SET EXERCISE 1 >>
In the John Hatton article, reproduce the passage from "Hatton was the President" up to and including "Combined Progress Associations.".

ARTICLE >>
John Edward Hatton  (born 29 May 1933) is a former Australian politician, and a National Trust of Australia nominated Australian Living Treasure. He was the independent member of the Legislative Assembly of the New South Wales parliament for the seat of South Coast from 1973 to 1995. Notably, the allegations about police corruption which Hatton raised in Parliament resulted in the Wood Royal Commission. He is currently a social activist in his local community.

Early life and background
Hatton was born in Hammondville, New South Wales, the son of Harry and Florence Hatton. He was educated at Hammondville Public School, Hurlstone Agricultural High School and Armidale Teachers' College.

Hatton was the President of the New South Wales Shire of Shoalhaven before his entry into state politics. Hatton was the Foundation President and President for 15 years of the Shoalhaven Combined Progress Associations.

State parliamentary career
Hatton was the member for the New South Wales lower house seat of South Coast between 1973 and 1995. A measure of Hatton's local popularity occurred in the 1976 state election where he polled in excess of 77% of the first preference formal votes. Shortly after becoming elected, Hatton donated a parliamentary pay rise to charity because it had not been granted by an independent body. John Hatton was elected as an independent for this seat for 22 years through the Askin, Lewis, Willis, Wran, Unsworth, Greiner and Fahey governments to 1995.

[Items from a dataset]
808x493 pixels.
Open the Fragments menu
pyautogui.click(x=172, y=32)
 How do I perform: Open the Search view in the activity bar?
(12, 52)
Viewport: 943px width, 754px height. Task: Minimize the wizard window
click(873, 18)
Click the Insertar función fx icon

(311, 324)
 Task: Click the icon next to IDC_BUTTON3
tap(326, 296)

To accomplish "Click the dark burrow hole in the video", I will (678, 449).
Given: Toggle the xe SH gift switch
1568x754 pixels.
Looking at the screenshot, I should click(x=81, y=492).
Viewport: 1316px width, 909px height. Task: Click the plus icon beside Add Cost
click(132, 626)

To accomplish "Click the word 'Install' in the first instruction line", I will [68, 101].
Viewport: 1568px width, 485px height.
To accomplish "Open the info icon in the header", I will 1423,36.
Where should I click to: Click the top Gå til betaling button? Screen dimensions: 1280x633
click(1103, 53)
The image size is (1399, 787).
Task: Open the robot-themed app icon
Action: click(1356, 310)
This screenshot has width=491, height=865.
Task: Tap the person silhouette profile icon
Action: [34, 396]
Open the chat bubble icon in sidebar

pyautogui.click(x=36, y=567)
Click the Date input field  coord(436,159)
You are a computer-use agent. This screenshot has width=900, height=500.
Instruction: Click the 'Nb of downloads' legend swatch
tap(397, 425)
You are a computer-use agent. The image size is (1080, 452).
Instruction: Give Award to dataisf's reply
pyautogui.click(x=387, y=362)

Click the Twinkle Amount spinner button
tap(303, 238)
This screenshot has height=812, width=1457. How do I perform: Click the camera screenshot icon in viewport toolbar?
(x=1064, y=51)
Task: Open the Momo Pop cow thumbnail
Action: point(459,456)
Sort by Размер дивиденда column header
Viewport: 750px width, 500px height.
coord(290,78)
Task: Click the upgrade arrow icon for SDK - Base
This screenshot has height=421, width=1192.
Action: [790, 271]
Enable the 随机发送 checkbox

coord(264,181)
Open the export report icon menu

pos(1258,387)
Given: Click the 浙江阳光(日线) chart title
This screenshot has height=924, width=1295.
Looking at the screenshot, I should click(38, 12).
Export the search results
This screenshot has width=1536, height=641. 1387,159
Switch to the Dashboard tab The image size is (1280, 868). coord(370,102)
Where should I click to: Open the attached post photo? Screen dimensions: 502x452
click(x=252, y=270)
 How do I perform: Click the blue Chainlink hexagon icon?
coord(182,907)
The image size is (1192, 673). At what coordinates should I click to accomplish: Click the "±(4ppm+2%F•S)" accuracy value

SET EXERCISE 2 >>
Write out the entries from their first line up to and including the line containing "I will 1423,36.".

EXERCISE OUTPUT 1 >>
Hatton was the President of the New South Wales Shire of Shoalhaven before his entry into state politics. Hatton was the Foundation President and President for 15 years of the Shoalhaven Combined Progress Associations.

EXERCISE OUTPUT 2 >>
808x493 pixels.
Open the Fragments menu
pyautogui.click(x=172, y=32)
 How do I perform: Open the Search view in the activity bar?
(12, 52)
Viewport: 943px width, 754px height. Task: Minimize the wizard window
click(873, 18)
Click the Insertar función fx icon

(311, 324)
 Task: Click the icon next to IDC_BUTTON3
tap(326, 296)

To accomplish "Click the dark burrow hole in the video", I will (678, 449).
Given: Toggle the xe SH gift switch
1568x754 pixels.
Looking at the screenshot, I should click(x=81, y=492).
Viewport: 1316px width, 909px height. Task: Click the plus icon beside Add Cost
click(132, 626)

To accomplish "Click the word 'Install' in the first instruction line", I will [68, 101].
Viewport: 1568px width, 485px height.
To accomplish "Open the info icon in the header", I will 1423,36.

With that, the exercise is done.